An alternative approach to overcome this limitation is to construct an intermediate groupwise template from ‘N’ templates, and register those templates to that groupwise template. As all this process can be performed offsite, to propagate segmentations from ‘N’ templates, only a single onsite registration between the groupwise template and the target image needs to be performed. Thus, unlike multiple pairwise registrations based fusion, groupwise template based fusion requires only a single onsite registration.

Although the groupwise template-based fusion is computationally fast compared to multiple pairwise registration-based fusion, the efficiency of it in capturing the anatomical variability from multiple MR brain templates is not very clear. Such study was performed earlier for automated segmentation in the cardiac MR data¹. However, no such detailed study has been performed for automated segmentation of structures in brain MR images, and that is the main objective of this work.

(A) Groupwise Template Construction Method: ANTS tool² was used for simultaneously building the intermediate groupwise template, and registering the original templates to the groupwise template.

(B) Registration Methods: For direct pairwise registration-based approach, each template was aligned to the target image by first performing rigid registration, and it was followed by affine and diffeomorphic registrations³ respectively. Same procedure are parameters are used for both groupwise-template and direct pairwise registrations.

(C) Fusion Method: Local Weighted Voting (LWV) is among the best fusion methods in various clinical applications⁴. Hence, LWV fusion was used in the current evaluations also.

Evaluations are performed on the publicly available OASIS dataset⁵ of 20 normal human brain MR images. Fifteen brain structures are considered for the evaluation, and the details of those structures are listed in Fig. 2. “Dice Similarity Metric” (DSM) is used for computing the overlap between ground truth and automated segmentations.

For completeness, pairwise and groupwise registration approaches are evaluated for both ‘with’ and ‘without’ fusion step.
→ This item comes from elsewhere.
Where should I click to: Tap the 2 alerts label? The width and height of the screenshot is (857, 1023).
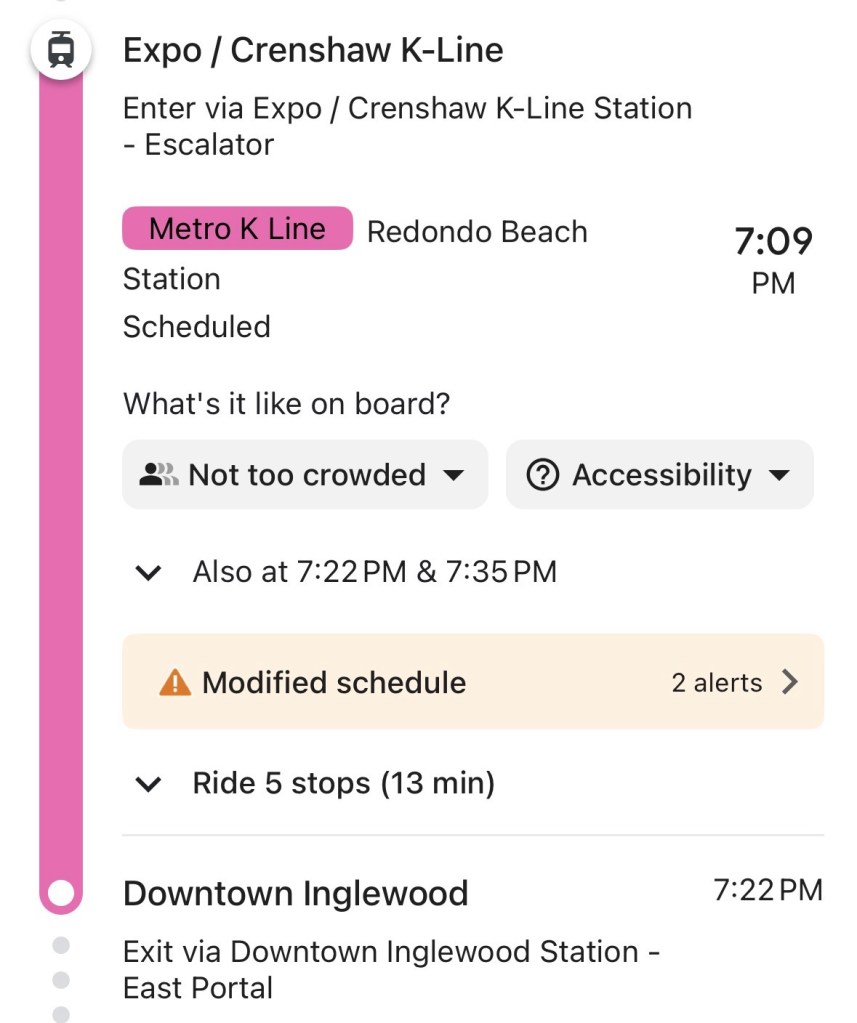(716, 683)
For “pairwise registrations without fusion” approach, each image in the dataset is registered to the remaining images in a leave-one-out manner; thus, results from 380 (=20x19) label-propagations are averaged for pairwise registration without fusion. For “groupwise registration without fusion” approach, to avoid any bias, 10 out of 20 images are randomly selected for template construction, and that groupwise template is used for segmenting the remaining 10 images in the dataset. Furthermore, the aforementioned template-selection and label-propagation procedure is repeated 4 times to avoid any bias attributed to the random template selection. Thus, segmentation results from 400 (=10x10x4) label propagations are averaged for this approach.
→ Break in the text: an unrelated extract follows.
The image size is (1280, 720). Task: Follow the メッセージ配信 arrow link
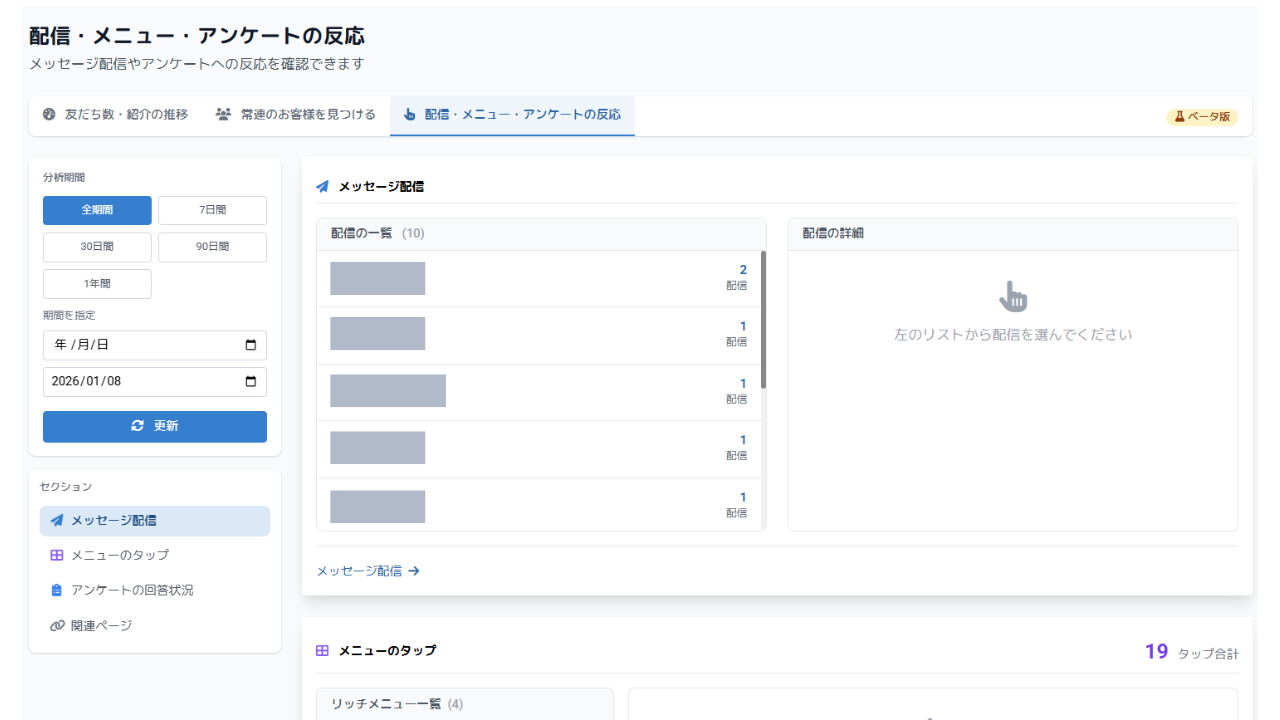tap(368, 571)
In order to make a fair comparison between "pairwise registration with fusion," and "groupwise registration with fusion" approaches, the results from the same templates that are randomly selected for groupwise template construction are merged together in pairwise registration also. Since the template selection procedure is repeated 4 times, each of these two approaches are thus evaluated based on results from 40 (=4x10) fusions.

Figure 1 presents a qualitative illustration of segmentations obtained from all aforementioned approaches. Figure 2 presents the DSM based structure-wise quantitative evaluation of all methods. Among the simple pairwise and simple groupwise based segmentations without any fusion, groupwise based approach has given better segmentation results, both in terms of average and standard deviation. Hence, when segmentations are performed without any fusion, it is better to propagate the labels through an intermediate template rather than performing a direct pairwise registration. On the contrary, when results from multiple pairwise and groupwise registrations are merged using LWV fusion method, groupwise template-based approach has provided superior segmentation results. Notice that while groupwise template based methods are faster than the multiple pairwise registration methods, fusion on pairwise registrations provided more accurate segmentations.
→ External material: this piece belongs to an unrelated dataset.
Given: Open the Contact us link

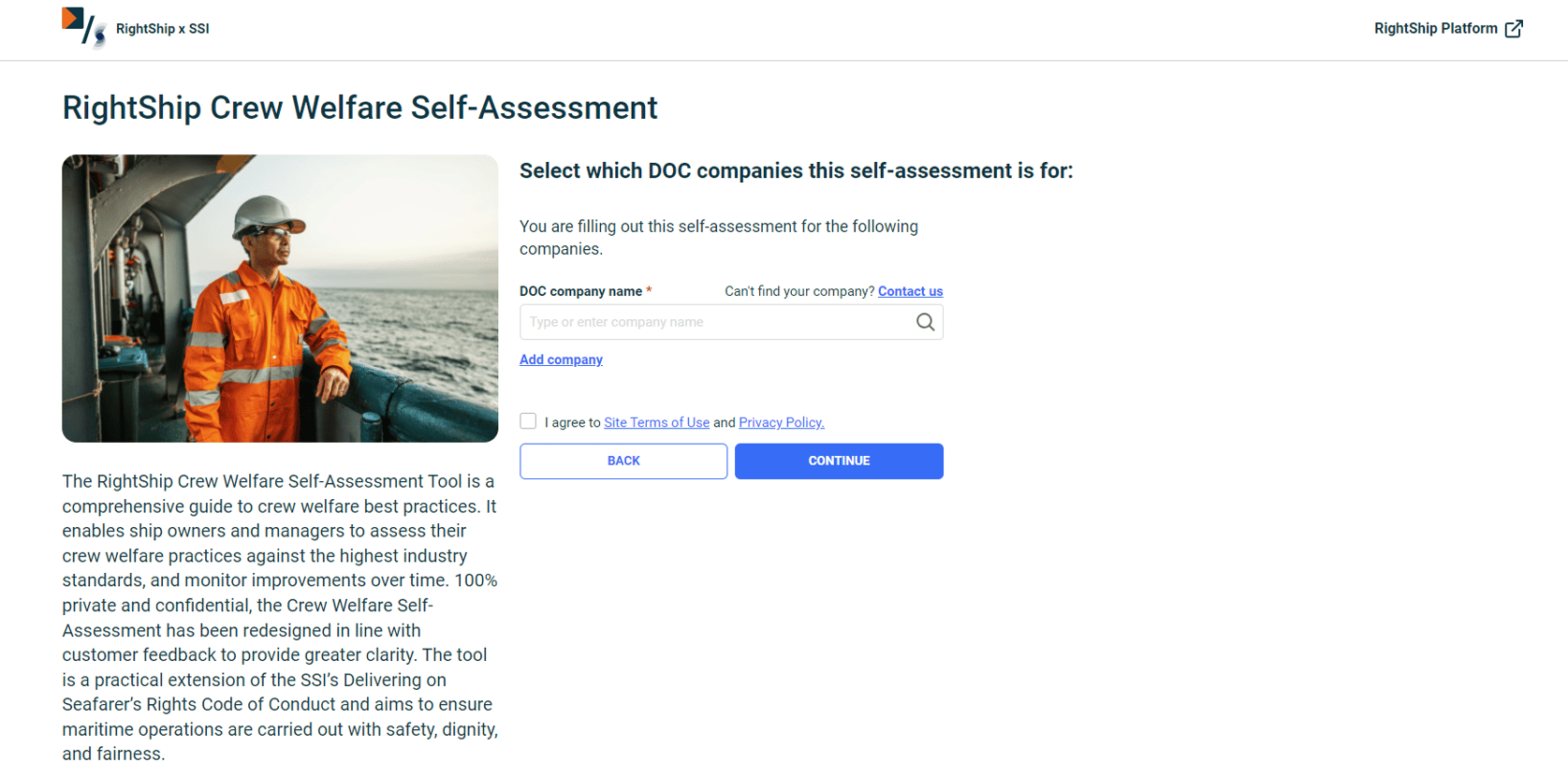Looking at the screenshot, I should pos(910,291).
A systematic and detailed performance evaluation of the pairwise and groupwise templates-based approaches for automated segmentation of structures in brain MR images is presented in this work. The key conclusion arising from these evaluations is that, if computational time taken for performing automated segmentations of brain structures is a major concern, then groupwise-template based registration followed by fusion is an optimal choice; if computational time is not a major constraint, then multiple pairwise registrations followed by fusion provides more accurate segmentations than the groupwise template based approaches.